We have the same problems in Chicago, and they are becoming increasingly apparent as food trucks grow in popularity with the chef crowd. In Chicago you can only operate a food truck if you have cooked the food in a stationary kitchen that has been inspected by the Department of Health (and in Evanston you can only operate a food truck if you already operate a bricks-and-mortar restaurant; regulatory entry barrier, anyone …?).

Furthermore, the Chicago Health Department has also taken to raiding shared kitchens. There are a couple of people who own commercial kitchens and who rent out space in that kitchen. Think about the economics of this and the growth of social media: if you are a small-scale chef but you have a loyal, core following, and you can, say, use Twitter to share information about where to buy your sandwiches/cupcakes/confections etc., you may have a viable business if you can economize on the infrastructure and capital costs of setting up a commercial kitchen. But the Department of Health doesn’t just require the kitchen owner to have an inspection and permit; it requires every single person who uses the kitchen to have a separate permit and inspection (and pay a separate fee, naturally). Notice the illogical foundation of this policy in this context — different chefs may use different parts of the kitchen, but they may also use the same parts at different times of day (the economics of this is similar to hotel rooms, electricity transmission, airline seats, ice skating rinks, anything where capacity utilization of infrastructure is a core issue). It would be in the owner’s interest to ensure the health practices of her renters, and the Department of Health could enforce compliance at lower cost by random inspections that could occur at any time of day. But no, they have to raise business costs by requiring every single renter to have a separate permit.

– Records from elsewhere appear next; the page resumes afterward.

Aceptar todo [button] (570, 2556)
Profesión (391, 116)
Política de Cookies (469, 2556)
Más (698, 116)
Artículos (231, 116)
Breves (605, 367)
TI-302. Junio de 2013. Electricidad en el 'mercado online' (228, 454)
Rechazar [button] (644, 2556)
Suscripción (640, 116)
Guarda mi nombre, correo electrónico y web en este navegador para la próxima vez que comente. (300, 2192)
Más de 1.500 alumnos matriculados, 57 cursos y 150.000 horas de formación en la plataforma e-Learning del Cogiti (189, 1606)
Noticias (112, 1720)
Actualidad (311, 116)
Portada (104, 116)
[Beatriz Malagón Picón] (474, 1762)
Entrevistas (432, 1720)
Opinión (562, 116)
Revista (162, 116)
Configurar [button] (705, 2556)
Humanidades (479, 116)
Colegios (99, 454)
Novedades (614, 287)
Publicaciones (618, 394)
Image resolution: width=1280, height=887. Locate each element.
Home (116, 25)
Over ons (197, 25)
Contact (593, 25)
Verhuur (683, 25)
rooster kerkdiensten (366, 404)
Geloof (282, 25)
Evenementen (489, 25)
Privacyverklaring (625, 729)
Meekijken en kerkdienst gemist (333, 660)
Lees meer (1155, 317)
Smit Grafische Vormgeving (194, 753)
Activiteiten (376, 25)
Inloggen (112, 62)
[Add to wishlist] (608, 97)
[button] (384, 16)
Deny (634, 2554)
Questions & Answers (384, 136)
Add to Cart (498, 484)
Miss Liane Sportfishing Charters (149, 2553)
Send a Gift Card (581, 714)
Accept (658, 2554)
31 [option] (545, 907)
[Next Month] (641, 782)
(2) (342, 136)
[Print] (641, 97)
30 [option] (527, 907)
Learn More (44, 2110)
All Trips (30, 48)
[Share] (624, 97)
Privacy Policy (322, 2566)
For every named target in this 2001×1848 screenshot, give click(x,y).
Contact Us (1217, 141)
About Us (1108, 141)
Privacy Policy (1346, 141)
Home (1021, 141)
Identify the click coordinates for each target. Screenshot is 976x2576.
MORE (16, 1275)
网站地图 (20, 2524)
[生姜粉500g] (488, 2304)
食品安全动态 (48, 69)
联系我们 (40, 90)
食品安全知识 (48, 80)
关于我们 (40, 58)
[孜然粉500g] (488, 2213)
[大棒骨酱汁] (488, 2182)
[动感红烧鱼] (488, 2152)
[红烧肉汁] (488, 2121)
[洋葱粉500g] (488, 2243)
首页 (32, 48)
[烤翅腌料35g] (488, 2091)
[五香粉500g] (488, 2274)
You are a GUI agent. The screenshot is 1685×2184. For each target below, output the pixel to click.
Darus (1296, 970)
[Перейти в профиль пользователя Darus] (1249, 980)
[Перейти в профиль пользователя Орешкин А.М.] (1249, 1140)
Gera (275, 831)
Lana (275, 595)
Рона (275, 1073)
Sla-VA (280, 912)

The Chicago Department of Health has ruined more than a few promising small food businesses with this policy; when they raid a shared kitchen and find a renter without a permit they destroy all of the prepared food and food inputs on the premises.

We can apply this example to a broader general point: law does not evolve apace with economic dynamism. The combination of increasing rents and the aggressive rivalry in the restaurant industry with technological change has induced chefs to be creative and look for alternative business models, such as food trucks and tweeting routes and locations to potential customers. The inherent incentive to maintain a healthy cooking space so you can continue to get word-of-mouth and repeat business exists, but is ignored and undermined by onerous health regulations that do not adapt to these changes, allegedly because they are “protecting the public interest”, but really because bureaucracies innovate slowly, if at all. The Department of Health suffers no cost, harm, or penalty if they drive entrepreneurs out of the city, so there’s no natural check on their exercise of power.